So what are canonical URLs? Due to a number of factors, it’s possible to display the exact same page on some sitse with a bunch of different URLs – this situation causes its own host of problems that search engines have to deal with. They attempt to solve it by figuring out what the canonical, or master URL for a page is. This way they can filter out all the other pages that have exactly (or nearly) the same content, and provide better results for their users. There is an excellent write up by Google web guy Matt Cutts on his web site
An example:
All of these URLs have the same content, but would be considered unique pages to a search engine without extra work:
- https://domain.com/
- https://www.domain.com/
- https://www.domain.com/index.html
- https://www.domain.com
So why do I care?
Right about now you might be thinking, ‘well this is a problem for the search engine, not me’. Well not really – their problems are often the webmaster’s problem when they affect the traffic the search engine drives to your site.
Problem 1: Lost link data
Say half the pages on your site point to your home page with https://domain.com/ and the other half point to https://domain.com/index.html. Since Google and others will filter out one version based on their algorithm, the text of the links pointing to the filtered page won’t help it rank. What’s worse, is say 90% of your pages do it one way and 10% the other, but the search engine makes the less-linked page the canonical one. The same goes for external sites that link to you- if you don’t things the links will go to filtered pages. You’ve just lost the power of all those links.

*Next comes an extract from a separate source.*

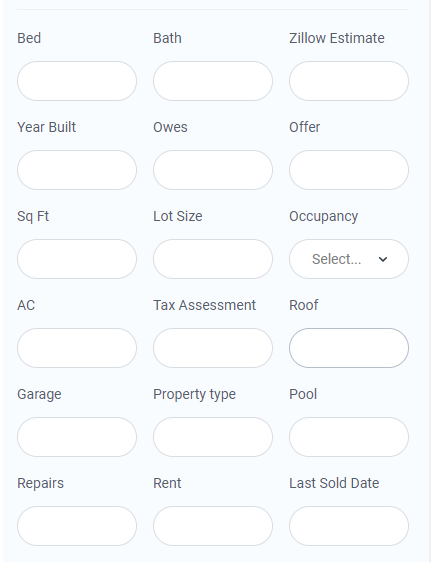The image size is (432, 562).
Task: Select the Owes input field
Action: [x=213, y=170]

Problem 2: The wrong URL gets canonized
This isn’t always a big deal, but often sites rewrite their URLs into more friendly ones, but if the ugly version is already in the index, you will usually not get it replaced with the new one – even if you change all your internal site links.
What you can do
So it’s a good idea to make it clear to search engines which page is the canoncial URL – how to do it?
step 1: 301 Redirects
A 301 redirect is a header sent from a web server to tell users and search engines that a page has a new location, and the change is permanent. In apache, it’s simple to effect this. Simply create a file in the root directory of your site called .htaccess. Add a line like:
Redirect 301 /foo https://foobar.com/foo
This would redirect users who entered the site at /foo to the new url https://foobar.com/foo. I would put a few lines to handle potential ‘site root’ canonical problems like the one listed above – they are by far the most common and problematic. For example:
Redirect 301 /index.html https://foobar.com/
Redirect 301 /index.htm https://foobar.com/
Redirect 301 https://foobar.com https://foobar.com/
I recommend using the trailing slash version (https://domain.com/) as the canonical home page, since that is typically what others will link to you with, and it allows you to change server technologies without a redirect. You may need to do this for subdirectories as well or other pages, but it varies by the site.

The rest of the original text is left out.